Toyota Makes the Leap Into Fuel Cell Cars

(3BL Media/Justmeans) - Now that just about every carmaker has one or more electric models available, with considerable refinements coming out every year, charging stations are becoming more common, and battery technology continues to advance, why would Toyota, the world’s largest car manufacturer and leader in the hybrid market, decide to invest in a hydrogen car?

Toyota President Akio Toyoda has his reasons, many of which are as much about saving the planet as they are about earning a profit for his company. He told Bloomberg Business Week, “The automobile industry can contribute to the sustainable growth of earth itself.” The third generation family president of the company said, “At Toyota, we are looking out 50 years and even more decades into the future. I do believe that [the] fuel-cell vehicle is the ultimate environmentally friendly car. But the point is not just to introduce it as an eco-friendly car with good mileage. I wanted it to be fun to drive and interesting as a car.”

He doesn’t have a lot of true believers among his peers. The CEOs of Volkswagen, Nissan, and Tesla have all gone on record saying that the hydrogen highway was a dead end street, if not in so many words.

But Toyoda is backing up his words with the launch of the Mirai, expected to be available by the end of next year. The car is expected to sell for $57,500. Federal and State incentives could bring this down into a range comparable with an EV or a plug-in hybrid, which is pretty impressive, considering the completely new technology involved.  It will have a driving range of 300 miles, will be quicker than the Prius, and will emit only water vapor and a bit of heat.

What is it about hydrogen, that, like the tortoise in the race with the hare, will allow it to win the race against the EV in the long run?

It’s worth mentioning the fact that the two are in many ways more similar than they are different. They both use electric motors for propulsion, so in a sense they are both types of electric cars. The difference is only how they store the energy. A fuel cell is like a battery that can be filled up by  simply replenishing the hydrogen.

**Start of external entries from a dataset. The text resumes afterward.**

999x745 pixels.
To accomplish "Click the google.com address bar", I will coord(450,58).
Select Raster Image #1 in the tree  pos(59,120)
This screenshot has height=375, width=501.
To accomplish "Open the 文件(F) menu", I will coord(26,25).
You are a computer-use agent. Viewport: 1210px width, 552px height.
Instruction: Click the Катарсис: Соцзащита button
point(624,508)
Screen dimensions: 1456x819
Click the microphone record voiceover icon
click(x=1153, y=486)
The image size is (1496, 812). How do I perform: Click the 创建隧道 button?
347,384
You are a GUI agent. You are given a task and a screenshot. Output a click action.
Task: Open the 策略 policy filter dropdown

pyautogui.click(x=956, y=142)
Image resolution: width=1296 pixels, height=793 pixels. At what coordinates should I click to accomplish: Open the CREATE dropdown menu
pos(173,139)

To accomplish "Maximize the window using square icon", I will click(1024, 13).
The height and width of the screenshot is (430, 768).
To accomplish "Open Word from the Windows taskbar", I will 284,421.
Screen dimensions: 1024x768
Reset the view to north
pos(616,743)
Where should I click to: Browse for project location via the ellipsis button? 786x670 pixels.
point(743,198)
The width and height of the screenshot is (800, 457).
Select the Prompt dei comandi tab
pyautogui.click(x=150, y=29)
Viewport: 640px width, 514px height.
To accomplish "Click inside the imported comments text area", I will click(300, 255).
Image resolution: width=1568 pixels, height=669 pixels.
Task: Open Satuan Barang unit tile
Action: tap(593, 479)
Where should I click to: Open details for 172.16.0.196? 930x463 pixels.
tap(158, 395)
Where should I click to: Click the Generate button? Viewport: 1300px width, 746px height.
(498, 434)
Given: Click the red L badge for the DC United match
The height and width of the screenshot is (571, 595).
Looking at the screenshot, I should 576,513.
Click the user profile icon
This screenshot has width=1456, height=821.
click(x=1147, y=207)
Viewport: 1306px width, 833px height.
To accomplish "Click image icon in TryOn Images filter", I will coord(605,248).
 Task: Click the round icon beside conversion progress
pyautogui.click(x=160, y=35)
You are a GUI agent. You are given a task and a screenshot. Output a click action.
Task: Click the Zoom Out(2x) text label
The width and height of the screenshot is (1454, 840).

So let’s take a look at a side by side comparison.

Fill’er up. A few years ago, neither EV’s nor fuel cell cars had any place to fill up. Now EV charging stations are becoming widespread, while hydrogen filling stations number in the low twenties, almost all of them in California. That’s one point for EVs.

How far can you go on a tank? Until recently, driving range was a big opportunity for fuel cell cars. Most EV’s have a range of 100 miles or less. It’s still an advantage for fuel cell, but with the Tesla Roadster now offering a 400 mile range upgrade the advantage has shrunk to a small one. Since the Tesla option is very expensive, I will give one point to fuel cell, with the caveat that the advantage will probably disappear. Once you have a 300 miles plus battery, which is as much as most people will drive in a given day most of the time, the question becomes moot, as it can be charged up at night.

Pit stop. Fill up time still goes to the fuel cell vehicles. While EV’s, even with a fast charger can take an hour or more to charge fully, the fuel cell car takes about the same amount of time to fill up as your gasoline car. One point to fuel cell.

Convenience. The fact that you can charge up a fuel cell at home is a tremendous convenience. That capability might be available for hydrogen at some point in the future, but not today. One point for EV’s.

Clean and green. Proponents of fuel cells like to point to the fact that their only emissions are water vapor. That is truly great, but then EV’s have no emissions at all. Peeling back a layer you can ask where the electricity came from. It could be coal or it could be wind or solar. There is certainly the opportunity for completely carbon-free driving if renewables are used. If you ask the same question about hydrogen you’d find that today, most hydrogen is made from natural gas in a process that emits carbon dioxide. It is possible to make hydrogen directly from water. Tie.

If you add up all the points, you’ll find that the two options have tied.

What else might be considered for the long term that could ultimately favor hydrogen? I can think of two things. The first is the fact that hydrogen is the most abundant element in the universe, so it’s not likely something we’d ever run out of. Second, is the fact that, as Shell’s Chief Scientist for Mobility, Wolfgang Warnecke, pointed out to me—the energy density of hydrogen, meaning, the amount of energy contained in a pound of fuel, while not as high as gasoline, is much higher than any battery is likely to be produced in the foreseeable future. If you’re trying to make an energy efficient vehicle, you want to eliminate as much weight as possible. So that advantage goes to hydrogen.

It will be interesting to see what develops. Clearly, there is room for both on tomorrow’s roads, a fact that Toyota readily acknowledges. Even Warnecke concedes that there is a place for EVs for short distance city driving. Tesla has shown that long distance driving with EV’s is a reality today, though the price is high.